Dataset records

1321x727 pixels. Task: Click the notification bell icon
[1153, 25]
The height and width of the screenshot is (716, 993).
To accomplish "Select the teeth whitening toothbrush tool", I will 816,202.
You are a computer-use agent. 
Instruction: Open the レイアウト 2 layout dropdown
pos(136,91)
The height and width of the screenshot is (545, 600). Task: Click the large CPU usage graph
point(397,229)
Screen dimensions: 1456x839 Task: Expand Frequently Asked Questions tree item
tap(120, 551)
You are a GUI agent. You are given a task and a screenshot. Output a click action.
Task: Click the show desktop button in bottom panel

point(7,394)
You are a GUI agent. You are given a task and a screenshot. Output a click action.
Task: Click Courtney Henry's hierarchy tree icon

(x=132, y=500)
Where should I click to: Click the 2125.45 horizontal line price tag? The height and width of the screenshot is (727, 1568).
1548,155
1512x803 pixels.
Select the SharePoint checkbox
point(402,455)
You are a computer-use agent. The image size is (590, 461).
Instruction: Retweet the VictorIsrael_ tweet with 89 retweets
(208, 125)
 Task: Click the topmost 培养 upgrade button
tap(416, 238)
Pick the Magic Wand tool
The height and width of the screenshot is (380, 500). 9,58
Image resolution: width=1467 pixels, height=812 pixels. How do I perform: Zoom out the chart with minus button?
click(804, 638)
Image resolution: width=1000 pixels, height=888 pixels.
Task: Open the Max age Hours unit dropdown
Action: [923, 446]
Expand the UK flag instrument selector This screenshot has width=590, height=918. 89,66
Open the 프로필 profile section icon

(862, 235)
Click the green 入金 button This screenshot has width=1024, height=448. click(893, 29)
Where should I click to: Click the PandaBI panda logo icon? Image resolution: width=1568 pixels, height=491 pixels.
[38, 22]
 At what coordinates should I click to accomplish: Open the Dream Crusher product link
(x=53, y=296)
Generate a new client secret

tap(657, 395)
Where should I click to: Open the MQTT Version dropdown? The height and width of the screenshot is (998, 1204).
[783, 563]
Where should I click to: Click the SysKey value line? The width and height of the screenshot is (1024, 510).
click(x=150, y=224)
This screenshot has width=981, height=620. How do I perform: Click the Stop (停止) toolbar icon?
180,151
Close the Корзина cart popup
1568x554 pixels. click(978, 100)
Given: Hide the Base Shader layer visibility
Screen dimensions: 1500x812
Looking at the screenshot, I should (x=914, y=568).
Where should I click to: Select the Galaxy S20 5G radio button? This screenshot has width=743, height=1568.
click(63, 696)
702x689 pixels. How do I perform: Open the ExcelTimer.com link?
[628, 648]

### Exercise requirements
Could you reproduce every record exactly as it appears?

### Your solution
1321x727 pixels. Task: Click the notification bell icon
[1153, 25]
The height and width of the screenshot is (716, 993).
To accomplish "Select the teeth whitening toothbrush tool", I will 816,202.
You are a computer-use agent. 
Instruction: Open the レイアウト 2 layout dropdown
pos(136,91)
The height and width of the screenshot is (545, 600). Task: Click the large CPU usage graph
point(397,229)
Screen dimensions: 1456x839 Task: Expand Frequently Asked Questions tree item
tap(120, 551)
You are a GUI agent. You are given a task and a screenshot. Output a click action.
Task: Click the show desktop button in bottom panel

point(7,394)
You are a GUI agent. You are given a task and a screenshot. Output a click action.
Task: Click Courtney Henry's hierarchy tree icon

(x=132, y=500)
Where should I click to: Click the 2125.45 horizontal line price tag? The height and width of the screenshot is (727, 1568).
1548,155
1512x803 pixels.
Select the SharePoint checkbox
point(402,455)
You are a computer-use agent. The image size is (590, 461).
Instruction: Retweet the VictorIsrael_ tweet with 89 retweets
(208, 125)
 Task: Click the topmost 培养 upgrade button
tap(416, 238)
Pick the Magic Wand tool
The height and width of the screenshot is (380, 500). 9,58
Image resolution: width=1467 pixels, height=812 pixels. How do I perform: Zoom out the chart with minus button?
click(804, 638)
Image resolution: width=1000 pixels, height=888 pixels.
Task: Open the Max age Hours unit dropdown
Action: [923, 446]
Expand the UK flag instrument selector This screenshot has width=590, height=918. 89,66
Open the 프로필 profile section icon

(862, 235)
Click the green 入金 button This screenshot has width=1024, height=448. click(893, 29)
Where should I click to: Click the PandaBI panda logo icon? Image resolution: width=1568 pixels, height=491 pixels.
[38, 22]
 At what coordinates should I click to accomplish: Open the Dream Crusher product link
(x=53, y=296)
Generate a new client secret

tap(657, 395)
Where should I click to: Open the MQTT Version dropdown? The height and width of the screenshot is (998, 1204).
[783, 563]
Where should I click to: Click the SysKey value line? The width and height of the screenshot is (1024, 510).
click(x=150, y=224)
This screenshot has width=981, height=620. How do I perform: Click the Stop (停止) toolbar icon?
180,151
Close the Корзина cart popup
1568x554 pixels. click(978, 100)
Given: Hide the Base Shader layer visibility
Screen dimensions: 1500x812
Looking at the screenshot, I should (x=914, y=568).
Where should I click to: Select the Galaxy S20 5G radio button? This screenshot has width=743, height=1568.
click(63, 696)
702x689 pixels. How do I perform: Open the ExcelTimer.com link?
[628, 648]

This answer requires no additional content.